Quattordici arresti, quaranta indagati e quasi 100 milioni di beni sequestrati, tra denaro contante, locali e immobili: è il risultato di una maxi operazione condotta dalla Dia di Napoli nei confronti dei presunti prestanome dei boss Lo Russo. Negli atti dell’inchiesta figurano anche due nomi eccellenti, quello di Fabio Cannavaro e del capo della squadra mobile del capoluogo partenopea, Vittorio Pisani. Per l’ex capitano della nazionale, ex calciatore di Napoli, Parma e Juventus, il coinvolgimento è determinato dal possesso di una quota di una delle società poste sotto sequestro: secondo gli inquirenti Cannavaro, che non è iscritto nel registro degli indagati, ha fatto da prestanome all’imprenditore Marco Iorio, in rapporto con il gruppo Mario Potenza, organizzazione implicata in un giro di usura e legato a diversi clan camorristici.

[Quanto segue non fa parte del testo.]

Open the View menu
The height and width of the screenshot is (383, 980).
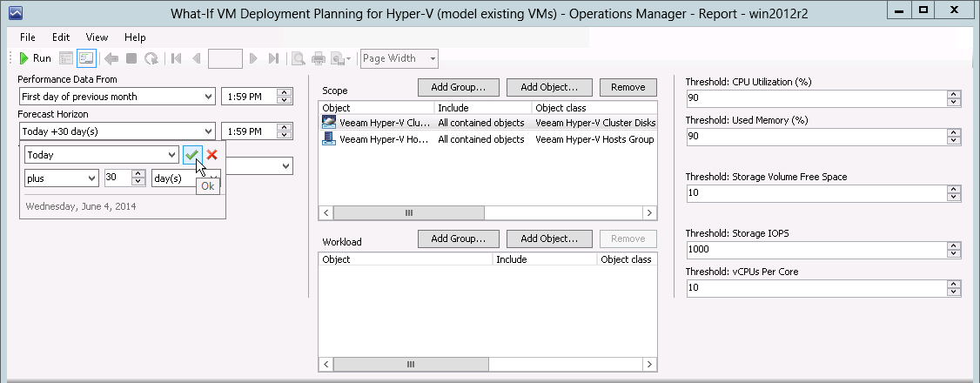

Risulta invece indagato Vittorio Pisani, capo della squadra mobile di Napoli, con l’accusa di favoreggiamento nei confronti dello stesso Iorio; i pm ritengono che Pisani abbia fornito notizie riservate sull’inchiesta in corso, consentendo così all’imprenditore di sottrarre beni al sequestro e di depistare le indagini: “il dirigente della Mobile – si legge nel comunicato diffuso dalla Procura di Napoli – si è fortemente speso in difesa dell’amico Iorio, tenendo comportamenti decisamente contrari ai doveri connessi con l’alto ruolo ancora oggi rivestito”. Altro addebito mosso al poliziotto è quello di non aver indagato, pur essendone a conoscenza, sul reimpiego da parte di Iorio di capitali illeciti prodotti dal riciclaggio e l’ usura praticati dal clan Lo Russo. Per Pisani è stato anche disposto il divieto di dimora a Napoli e sarà trasferito a Roma. Il procuratore capo Giandomenico Lepore descrive Vittorio Pisani come”un uomo brillantissimo, incappato in una disavventura forse per amicizia”.
Per le indagini sono stati sequestrati alcuni dei locali più noti di Napoli come il bar “Ballantine” e i ristoranti-pizzeria “Pizza Margherita” e “I re di Napoli” in via Partenope, la paninoteca “Dog Out” in piazza Municipio, il ristorante “Villa delle Ninfe” a Pozzuoli. L’inchiesta si è concentrata su un’ingente attività di riciclaggio e usura: i capitali illeciti entrati così in possesso dell’organizzazione, erano reinvesti, secondo l’ipotesi degli inquirenti, in catene di ristoranti, pub e bar. Sequestri ci sono stati anche a Genova, Bologna, Torino, Varese, Caserta.